* [MATERIAL FOR THIS EXERCISE]
──────

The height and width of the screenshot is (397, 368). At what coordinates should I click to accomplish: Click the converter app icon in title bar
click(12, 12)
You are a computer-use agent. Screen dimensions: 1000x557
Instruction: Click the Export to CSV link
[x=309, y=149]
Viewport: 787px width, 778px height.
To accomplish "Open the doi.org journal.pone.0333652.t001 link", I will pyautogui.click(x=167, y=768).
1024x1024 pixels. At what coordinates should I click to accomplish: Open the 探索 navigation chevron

──────

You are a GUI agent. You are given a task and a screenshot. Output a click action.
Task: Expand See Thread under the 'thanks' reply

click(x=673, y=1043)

──────

* [WHAT THIS TASK INVOLVES]
Can you return the part of the data that opens with the line containing "You are a computer-use" and closes with the line containing "1024x1024 pixels. At", replacing "link" with "hyperlink" and changing nothing else? Give only those lines.

* [TASK RESULT]
You are a computer-use agent. Screen dimensions: 1000x557
Instruction: Click the Export to CSV hyperlink
[x=309, y=149]
Viewport: 787px width, 778px height.
To accomplish "Open the doi.org journal.pone.0333652.t001 hyperlink", I will pyautogui.click(x=167, y=768).
1024x1024 pixels. At what coordinates should I click to accomplish: Open the 探索 navigation chevron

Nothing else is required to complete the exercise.